There are two main types of straw bale building: the “Nebraska” style, in which early prairie homes were built; and a load-bearing style which utilizes post-and-beam construction and straw bale infill. The latter of the two is more widely used today, and involves a process which includes bracing the walls with rebar and applying a breathable coating that allows moisture to escape from the walls. Advocates of straw bale homes agree that moisture can be controlled through careful construction. Surprisingly, the density of the bales actually guards against fire due to the lack of oxygen, and the lack of digestible material in the construction (once the walls are properly sealed) keeps insects and pests out, rendering the straw bale home a practical alternative.

Living Homes highlights a number of straw bale homes including one built by Alison Gannett in Crested Butte, Colorado. Gannett first learned about straw bale while studying and teaching alternative energy. Currently a straw bale consultant and professional extreme skier, Gannett built the first Victorian-style straw bale home in Colorado’s National Historic District. Her 1,288-square foot, two-story home is unique with the living, dining and kitchen areas on the second floor of the home to take advantage of the views. The walls are plastered with two coats of a mixture made of earth and masonry sand, boiled flour paste and handfuls of chopped straw, plus a third layer to which drywall finishing compound had been added to lighten the color. The straw bale walls that insulate against temperatures that average -4° F in January, combined with the steep pitched metal roof and the south-facing windows make the home energy efficient, although a back-up system of hydronic radiant heat and a woodstove provide heat when necessary.

Recyled/High-Tech

Technological advances combined with recycled materials offer more alternatives to traditional homebuilding. The use of Faswell blocks, made from recycled wood chips; rastra, made from recycled polystyrene; and cellulose is being incorporated into a new way of building highly energy-efficient homes.

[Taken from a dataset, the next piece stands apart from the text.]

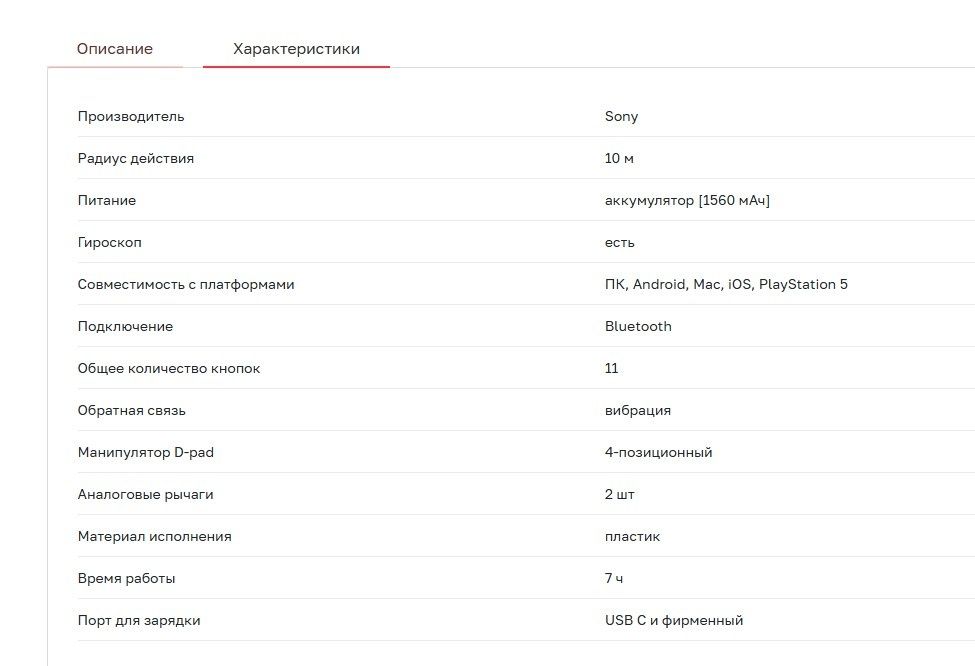975x666 pixels.
Task: Click the Sony manufacturer value
Action: coord(621,116)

Inspired by Frank Lloyed Wright’s organic building style after purchasing an eight-acre hillside in the Napa Valley, Phyllis Hunt hired architect Craig Henritzy to design her home. Henritzy chose to build the home with rastra due to its flexible properties. Mixed with cement, the rastra material was shaped into hollow forms that lent themselves to Wright’s circular style while providing a virtually fireproof insulative value of R38.

“Windows were carefully placed to provide light and views, as well as to work with the home’s passive solar strategies. To get the windows just right the architect visited the property often to observe the sun’s path and the shadows created on the building site, then used a computer to calculate the sun’s exact position throughout a calendar year. Inspired by natrive tribes’ primitive calendars, Henritzy designed a solar calendar and had it scored into the center of the living room’s concrete floor.”

In keeping with the Pueblo-Revival styled interior decor, the flooring is acid-stained concrete in varying hues throughout the home. The exterior is made of golden-colored stucco which complies with seismic codes and, along with native rock walls and indigenous plants, fits attractively into the natural landscape. Recognizing “cha” as an Indian term for “community house,” Hunt’s home was appropriately christened Napa-cha.

There are many other simple and elegant eco-friendly homes featured in Living Homes, and the book contains enough beautiful full-colored photographs, design elements and personal stories to entertain everyone. Additionally, its artful presentation of the new “old” ways in which homes are being built will inspire those who are contemplating a move, as well as those who are not, to embrace the concept of sustainable architecture and design.